## TASK DETAILS
Your result should be every line of the records below that contains the word "computer".

Stored records
------------------------------------------------

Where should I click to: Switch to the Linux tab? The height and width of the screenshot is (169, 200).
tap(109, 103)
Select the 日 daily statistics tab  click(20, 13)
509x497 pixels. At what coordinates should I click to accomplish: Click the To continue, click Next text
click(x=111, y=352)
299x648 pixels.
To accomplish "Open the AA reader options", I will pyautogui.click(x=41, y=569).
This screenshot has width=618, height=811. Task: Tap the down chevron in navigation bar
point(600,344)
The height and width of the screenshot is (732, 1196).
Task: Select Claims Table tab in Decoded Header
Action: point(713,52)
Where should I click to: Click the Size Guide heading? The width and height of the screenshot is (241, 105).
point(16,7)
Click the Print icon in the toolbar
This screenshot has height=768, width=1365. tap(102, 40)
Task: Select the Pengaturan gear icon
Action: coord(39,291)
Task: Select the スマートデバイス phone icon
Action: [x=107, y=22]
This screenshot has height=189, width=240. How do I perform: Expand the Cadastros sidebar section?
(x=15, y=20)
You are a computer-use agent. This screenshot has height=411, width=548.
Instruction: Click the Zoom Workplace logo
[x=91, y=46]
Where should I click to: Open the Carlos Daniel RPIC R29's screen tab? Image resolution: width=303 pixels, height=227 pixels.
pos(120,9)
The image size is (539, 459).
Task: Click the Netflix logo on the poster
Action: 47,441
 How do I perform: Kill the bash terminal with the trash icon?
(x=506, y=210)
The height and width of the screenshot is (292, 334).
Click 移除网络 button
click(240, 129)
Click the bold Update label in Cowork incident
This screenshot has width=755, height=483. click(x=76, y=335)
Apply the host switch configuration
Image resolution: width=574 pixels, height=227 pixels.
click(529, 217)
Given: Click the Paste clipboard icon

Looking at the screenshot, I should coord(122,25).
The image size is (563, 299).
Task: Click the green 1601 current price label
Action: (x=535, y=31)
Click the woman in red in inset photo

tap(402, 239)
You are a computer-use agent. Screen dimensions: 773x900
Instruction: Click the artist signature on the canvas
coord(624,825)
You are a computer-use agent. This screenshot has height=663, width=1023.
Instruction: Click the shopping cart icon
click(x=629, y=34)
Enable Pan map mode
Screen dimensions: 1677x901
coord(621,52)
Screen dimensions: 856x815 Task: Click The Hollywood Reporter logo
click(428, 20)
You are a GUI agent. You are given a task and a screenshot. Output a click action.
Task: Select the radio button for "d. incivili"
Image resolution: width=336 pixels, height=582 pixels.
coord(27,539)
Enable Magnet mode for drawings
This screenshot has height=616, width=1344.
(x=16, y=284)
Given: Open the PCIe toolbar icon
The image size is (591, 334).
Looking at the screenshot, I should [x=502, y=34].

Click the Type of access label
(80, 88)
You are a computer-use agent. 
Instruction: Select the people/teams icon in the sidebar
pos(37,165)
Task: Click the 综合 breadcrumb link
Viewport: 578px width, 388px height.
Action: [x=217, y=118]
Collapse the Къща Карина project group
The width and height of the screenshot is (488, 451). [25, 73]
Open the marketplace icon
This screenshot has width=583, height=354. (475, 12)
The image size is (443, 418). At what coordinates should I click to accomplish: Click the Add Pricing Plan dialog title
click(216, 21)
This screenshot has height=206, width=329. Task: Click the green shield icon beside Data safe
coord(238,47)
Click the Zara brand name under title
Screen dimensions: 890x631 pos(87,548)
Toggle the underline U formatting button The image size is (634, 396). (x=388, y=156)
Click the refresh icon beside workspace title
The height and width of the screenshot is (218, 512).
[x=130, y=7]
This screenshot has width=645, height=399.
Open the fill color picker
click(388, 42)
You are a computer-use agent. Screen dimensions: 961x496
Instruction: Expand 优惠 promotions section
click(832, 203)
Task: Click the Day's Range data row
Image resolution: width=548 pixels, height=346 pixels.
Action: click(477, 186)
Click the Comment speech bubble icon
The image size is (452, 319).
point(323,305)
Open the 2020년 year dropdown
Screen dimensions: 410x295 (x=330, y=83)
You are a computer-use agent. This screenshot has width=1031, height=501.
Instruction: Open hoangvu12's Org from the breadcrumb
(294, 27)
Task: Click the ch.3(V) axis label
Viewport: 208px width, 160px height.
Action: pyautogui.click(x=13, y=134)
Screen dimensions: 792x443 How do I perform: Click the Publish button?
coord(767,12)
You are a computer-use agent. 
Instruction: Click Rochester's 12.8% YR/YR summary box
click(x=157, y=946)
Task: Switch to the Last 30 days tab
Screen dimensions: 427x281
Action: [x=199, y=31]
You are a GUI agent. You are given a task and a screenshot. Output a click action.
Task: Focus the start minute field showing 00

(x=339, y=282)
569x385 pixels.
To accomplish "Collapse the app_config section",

------------------------------------------------

## EXERCISE RESPONSE
You are a computer-use agent. This screenshot has height=411, width=548.
You are a computer-use agent. Screen dimensions: 773x900
You are a computer-use agent. This screenshot has height=663, width=1023.
You are a computer-use agent. 
You are a computer-use agent. Screen dimensions: 961x496
You are a computer-use agent. This screenshot has width=1031, height=501.
You are a computer-use agent. 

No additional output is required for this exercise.